-- Exercise details --
Your answer should be exactly the lines from the one that contains "The width and height of the screenshot is (1512, 811)." through the final line of the entries below, and nothing else.

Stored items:
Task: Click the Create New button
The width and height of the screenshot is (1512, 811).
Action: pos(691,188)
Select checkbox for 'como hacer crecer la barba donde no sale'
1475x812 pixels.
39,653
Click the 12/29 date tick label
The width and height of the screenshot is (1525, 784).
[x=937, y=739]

-- Output below --
The width and height of the screenshot is (1512, 811).
Action: pos(691,188)
Select checkbox for 'como hacer crecer la barba donde no sale'
1475x812 pixels.
39,653
Click the 12/29 date tick label
The width and height of the screenshot is (1525, 784).
[x=937, y=739]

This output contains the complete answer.